== Passage for review ==

Campaigning 2014-style has reduced policy discussion to a series of daily announceables. No frameworks, no statement of principles, no reform programs to speak of.

This election, family violence is receiving long-overdue attention, while environmental issues are surprisingly absent. Traditional areas like roads, public transport, schools and hospitals remain at the fore, though police (ie promises of lots of extra police) has slipped from its usual place in this pack.

There’s been less focus on energy and climate policy, we’ve avoided a race to the bottom on tougher sentencing, and both sides promise there’ll be no new taxes.

You say tomatoes, I say tomatoes

This election has also been notable for the number of occasions on which one side has ceded the policy – or at least political – merit of the other side’s initiatives.

As a by no means exhaustive example, both sides have either substantially or wholly matched the other on the following fronts:

  • Puppy farming
  • Trial of medical cannabis
  • Monash cardiac services upgrade
  • Thomsons Rd Cranbourne upgrade
  • Relieving police officers from custody (prisoner cell) duties
  • Upgrade to Frankston station
  • Mernda rail line extension
  • Cancer compensation for firefighters
  • $120m capital funding for Catholic and independent schools
  • Redevelopment of the Ballarat Railway Station precinct
  • Upgrades to McKinnon Secondary College
  • Genomic research funding
  • Discounted public transport fares for veterans
  • Inquiry into Yooralla
  • Funding for the Ballarat Basketball Stadium

Final week of promises

The final week saw a lot of money splashed around by both sides, with both leaders making promises in the homelessness and human services space, ambulances, racing, and both agreeing to fund an inquiry into the abuse allegations at Yooralla.

Both parties also agreed to funding genomic research after calls were made for support in the press. Labor received a lot of attention for its promised Parliamentary reforms, including an end to Dorothy Dixer questions at question time and the capacity for the Speaker to declare a Minister has not answered the question. The component that saw the most publicity, however, was the breathalysing of MPs and judges.

Some of the Coalition’s biggest pledges this week were in the law and order portfolio, calling for 2-strike laws to see serious violent and sexual reoffenders return to prison, and minimum 4-year sentences for offenders who breach AVOs and family violence orders. The Coalition also promised 700 additional frontline police officers and a 50-PSO strike force.

The Agenda Group has been tracking promises from daily news articles, if you’d like a complete list of promises, please  email Petra at

Silence is deafening

The Federal Government’s Reform of the Federation white paper and taxation white paper processes, combined could set a path for major interjurisdictional service delivery and taxation reform, areas of vital importance to a future Victorian Government.
In simple, it will address the issues of which level of government should be responsible for the delivery of which services, and how they pay for it.

It’s one of the big macro-policy debates Australia and its states and territories need to have.

Sadly, neither side has gone anywhere near raising or responding to these issues during the campaign. The closest we’ve come is both leaders batting away suggestions of an increase in the GST, instead retreating to the well-worn cry of Victoria being a victim of vertical fiscal imbalance at the hands of the Federal Government.

We shall have to wait and see what the next Victorian Government has to say on this accord. It will likely be framed as a state vs federal government debate, regardless of who wins.

== Work required ==
Using the election commentary above, state yes or no for whether each of the following statements agrees with it, and quote the deciding words. 1. Both sides have promised that there will be no new taxes. 2. The Coalition promised 500 additional frontline police officers. 3. Environmental issues have featured prominently in the campaign.

== Data to examine ==
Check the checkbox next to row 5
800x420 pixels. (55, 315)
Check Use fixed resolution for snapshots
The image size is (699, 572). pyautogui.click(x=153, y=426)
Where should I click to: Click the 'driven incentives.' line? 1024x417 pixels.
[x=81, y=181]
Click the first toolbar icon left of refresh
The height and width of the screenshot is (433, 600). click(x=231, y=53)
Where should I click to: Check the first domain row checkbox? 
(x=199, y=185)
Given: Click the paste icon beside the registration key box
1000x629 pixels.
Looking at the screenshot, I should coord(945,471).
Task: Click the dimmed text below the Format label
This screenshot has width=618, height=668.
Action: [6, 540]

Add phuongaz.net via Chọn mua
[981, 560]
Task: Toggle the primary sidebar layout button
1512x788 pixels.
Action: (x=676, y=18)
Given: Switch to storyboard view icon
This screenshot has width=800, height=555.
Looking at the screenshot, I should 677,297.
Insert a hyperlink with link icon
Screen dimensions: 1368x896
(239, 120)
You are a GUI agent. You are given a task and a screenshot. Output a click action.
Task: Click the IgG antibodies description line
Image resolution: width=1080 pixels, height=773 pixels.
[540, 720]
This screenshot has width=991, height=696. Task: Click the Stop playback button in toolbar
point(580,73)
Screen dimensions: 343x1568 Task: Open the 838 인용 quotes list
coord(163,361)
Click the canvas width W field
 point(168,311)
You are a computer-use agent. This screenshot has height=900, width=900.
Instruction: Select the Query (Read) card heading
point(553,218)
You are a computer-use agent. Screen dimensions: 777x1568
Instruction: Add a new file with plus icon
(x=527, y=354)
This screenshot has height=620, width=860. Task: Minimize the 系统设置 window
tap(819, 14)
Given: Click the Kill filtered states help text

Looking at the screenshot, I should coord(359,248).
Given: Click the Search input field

== Exercise output ==
1. Yes: "both sides promise there’ll be no new taxes."
2. No: "The Coalition also promised 700 additional frontline police officers and a 50-PSO strike force."
3. No: "environmental issues are surprisingly absent."